Ein Vorstandsvorsitzender könnte beispielsweise Wert darauf legen, einen Chauffeur zu engagieren, um das Pendeln zu erleichtern, statt Kosten zu senken, die den Gewinn schmälern. Er könnte mehr Mitarbeiter einstellen, um den Status eines größeren Unternehmens zu steigern, oder Gewinne in kurzfristige, sichere Projekte reinvestieren anstatt riskantere langfristige Ideen zu übernehmen.
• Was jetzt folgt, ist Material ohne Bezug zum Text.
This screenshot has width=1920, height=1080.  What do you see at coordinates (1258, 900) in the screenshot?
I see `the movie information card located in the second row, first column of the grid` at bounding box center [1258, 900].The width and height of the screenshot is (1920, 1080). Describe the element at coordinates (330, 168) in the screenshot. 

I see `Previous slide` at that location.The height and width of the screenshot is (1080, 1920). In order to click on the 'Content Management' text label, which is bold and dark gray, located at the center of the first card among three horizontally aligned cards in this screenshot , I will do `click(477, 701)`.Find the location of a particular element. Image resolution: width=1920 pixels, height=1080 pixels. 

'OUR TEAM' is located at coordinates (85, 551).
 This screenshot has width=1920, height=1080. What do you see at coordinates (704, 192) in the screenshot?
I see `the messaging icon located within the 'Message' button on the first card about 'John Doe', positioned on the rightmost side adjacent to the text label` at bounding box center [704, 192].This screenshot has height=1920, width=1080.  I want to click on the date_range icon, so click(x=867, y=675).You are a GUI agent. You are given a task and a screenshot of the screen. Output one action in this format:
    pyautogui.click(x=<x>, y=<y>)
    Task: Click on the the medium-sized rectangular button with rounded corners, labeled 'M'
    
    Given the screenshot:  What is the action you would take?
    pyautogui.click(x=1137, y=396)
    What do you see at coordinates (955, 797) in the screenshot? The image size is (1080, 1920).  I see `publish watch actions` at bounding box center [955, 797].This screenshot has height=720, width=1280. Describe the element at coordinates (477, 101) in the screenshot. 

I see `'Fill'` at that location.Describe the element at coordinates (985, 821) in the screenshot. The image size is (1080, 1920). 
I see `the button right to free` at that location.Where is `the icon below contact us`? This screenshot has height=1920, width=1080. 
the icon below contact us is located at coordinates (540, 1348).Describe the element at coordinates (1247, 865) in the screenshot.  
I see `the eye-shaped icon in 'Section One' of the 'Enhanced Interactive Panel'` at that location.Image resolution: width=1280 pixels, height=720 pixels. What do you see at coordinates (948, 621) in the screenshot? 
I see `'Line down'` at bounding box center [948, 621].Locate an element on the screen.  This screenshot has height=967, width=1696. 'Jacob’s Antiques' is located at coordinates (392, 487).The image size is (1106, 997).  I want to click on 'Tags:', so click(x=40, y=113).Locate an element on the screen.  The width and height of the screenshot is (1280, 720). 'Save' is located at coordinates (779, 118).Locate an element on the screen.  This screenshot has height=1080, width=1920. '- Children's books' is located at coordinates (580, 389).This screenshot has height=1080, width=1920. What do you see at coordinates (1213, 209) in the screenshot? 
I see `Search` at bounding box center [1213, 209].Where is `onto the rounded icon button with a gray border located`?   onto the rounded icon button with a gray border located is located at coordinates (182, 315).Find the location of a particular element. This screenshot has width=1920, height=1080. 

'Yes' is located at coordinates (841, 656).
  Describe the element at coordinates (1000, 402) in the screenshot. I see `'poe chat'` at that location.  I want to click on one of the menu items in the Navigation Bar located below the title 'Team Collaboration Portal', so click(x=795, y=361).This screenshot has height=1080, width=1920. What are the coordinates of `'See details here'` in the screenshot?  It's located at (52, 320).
„Dies war der Beginn, die Blackbox des Unternehmens aufzubrechen“, sagte Professor Jensen in einem im Journal of Applied Finance veröffentlichten Interview. „Offensichtlich handeln nicht Unternehmen, sondern nur Einzelpersonen, aber Unternehmen haben Verhalten, und dieses Verhalten basiert auf dem System als Ganzes.“

Um die Interessen beider Parteien in Einklang zu bringen, empfahl Professor Jensen den Einsatz von Aktienoptionen und Eigenkapital als primäre Vergütungsformen. Er befürwortete die Aufnahme von Schulden für den Kauf anderer Unternehmen, da Kreditzahlungen und ein geringerer freier Cashflow die Führungskräfte zu einem besseren Kostenmanagement zwingen würden. Und er segnete goldene Fallschirme – die hohen Zahlungen, die Führungskräfte erhalten, wenn sie nach einer Fusion oder dem vollständigen Verkauf eines Unternehmens gezwungen sind, das Unternehmen zu verlassen.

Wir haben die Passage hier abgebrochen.